==== Excerpted data ====

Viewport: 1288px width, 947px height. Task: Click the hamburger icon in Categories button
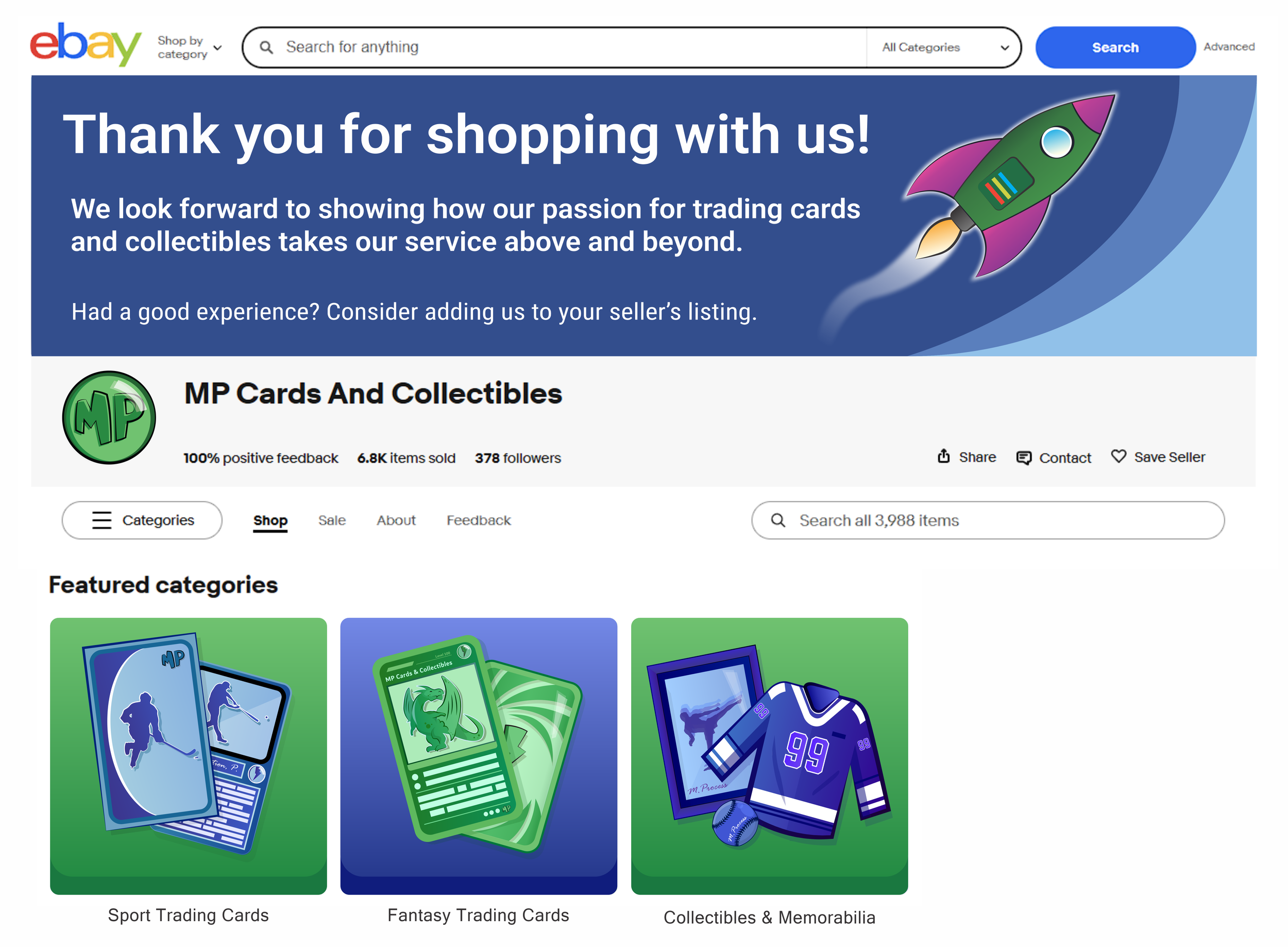click(102, 520)
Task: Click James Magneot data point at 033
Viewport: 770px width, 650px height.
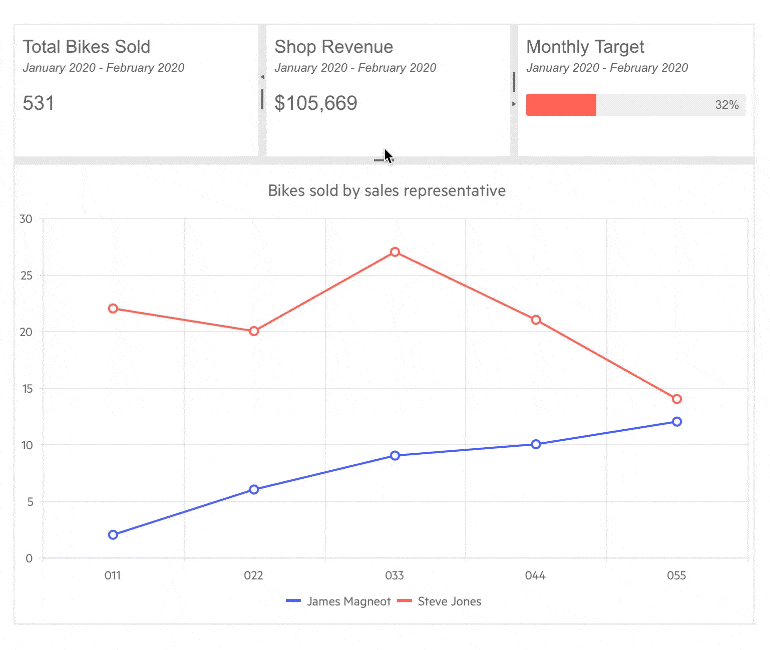Action: (395, 456)
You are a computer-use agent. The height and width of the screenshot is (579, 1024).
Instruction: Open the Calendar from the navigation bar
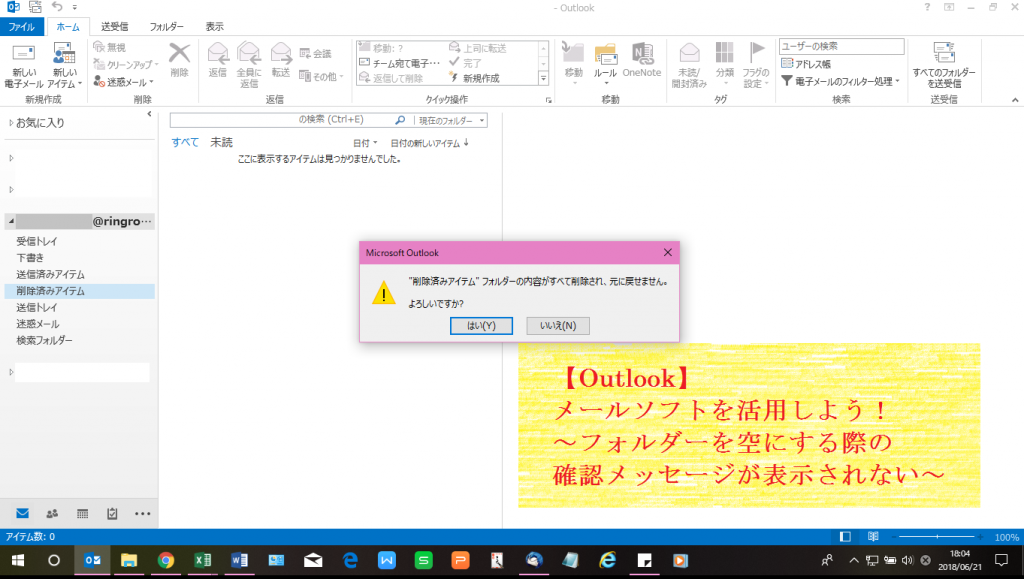[84, 513]
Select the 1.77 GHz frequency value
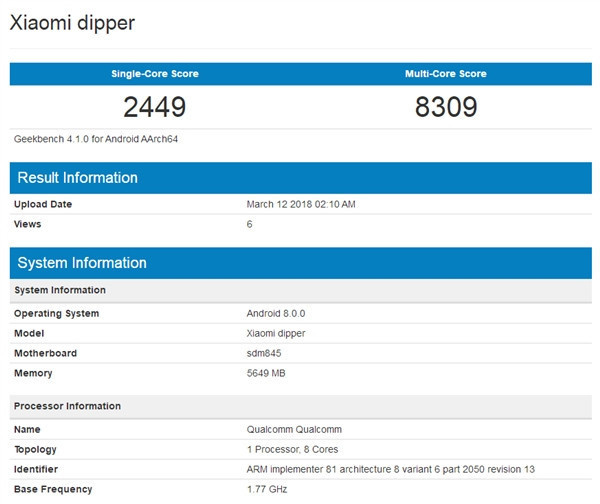Image resolution: width=600 pixels, height=504 pixels. pos(267,489)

====

Set down only the lines running from the line with "You are a computer-use" to the end of the entries, inclusive; omit every picture.

Reply ->
You are a computer-use agent. The height and width of the screenshot is (579, 1024).
Instruction: Open the Calendar from the navigation bar
[84, 513]
Select the 1.77 GHz frequency value
Image resolution: width=600 pixels, height=504 pixels. pos(267,489)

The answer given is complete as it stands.